I read about this on the matousec website and I think I understand that it has something to do with security flaws, but I'm not exactly sure what it really means. I knew this was the place to ask though.

http://www.matousec.com/projects/wi...lysis/plague-in-security-software-drivers.php

 

Actually it isn't.

 

It is not about security flows, it is about programming flaws that may lead to BSOD's.

 

From article

Generally, there is no common pattern for exploiting these bugs. An invalid memory read will only produce a BSOD. However, some special cases of missing ProbeForWrite validation can certainly be exploited and may lead to a privilege escalation or even a local root exploit. For example, a missing parameter validation on an OUT PHANDLE argument may, in some cases, be exploited to bypass system's security checks or modify kernel objects. The outcoming value of a newly opened handle can be predicted and if we set this parameter to point somewhere in the kernel, for example inside the kernel structures or a carefully selected address inside kernel code, we can alter the code flow and bypass access checks.

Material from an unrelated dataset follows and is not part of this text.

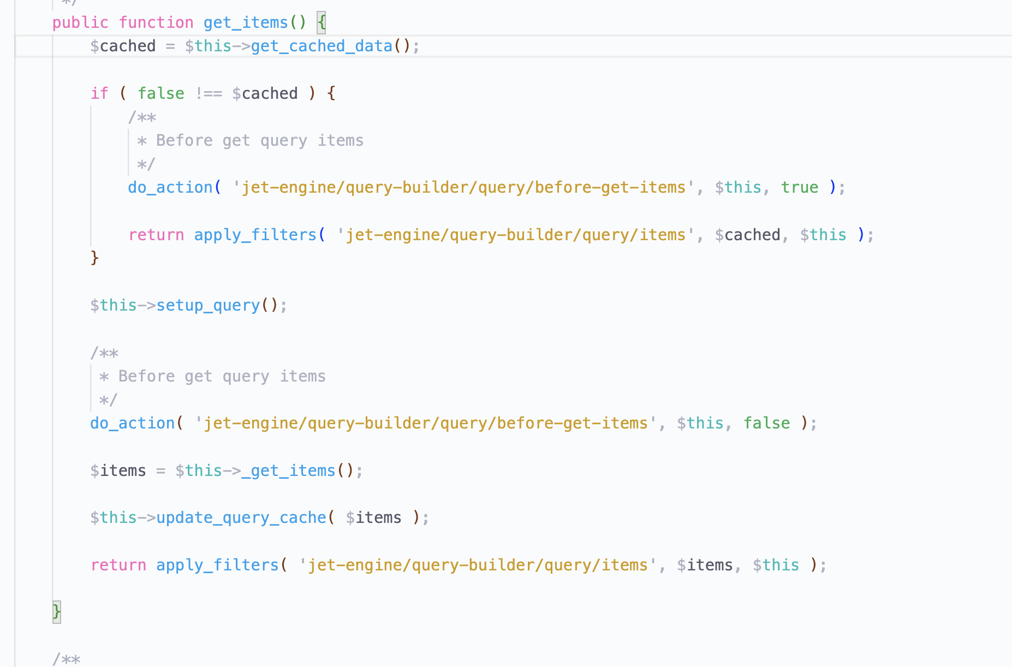Screen dimensions: 1012x667
Task: Click the update_query_cache method call
Action: pyautogui.click(x=241, y=517)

As I understand it, because XP does not use address space randomisation, an incorrect error handling could result to a 'logic drop through'. When the writer of the malware would know where to point to he/she could get access to the kernel even with limited user rights. Most of the exceptions would lead to BSOD/other exceptions as Ilya points out.

Looks quite theoretical to me, because it requires a lot of research and trial on error to make this work (no common pattern to exploit these [program] bugs). If I was a hacker I would direct this to companies in stead of ordinary PC users when putting so much effort into code like this.

Regards Kees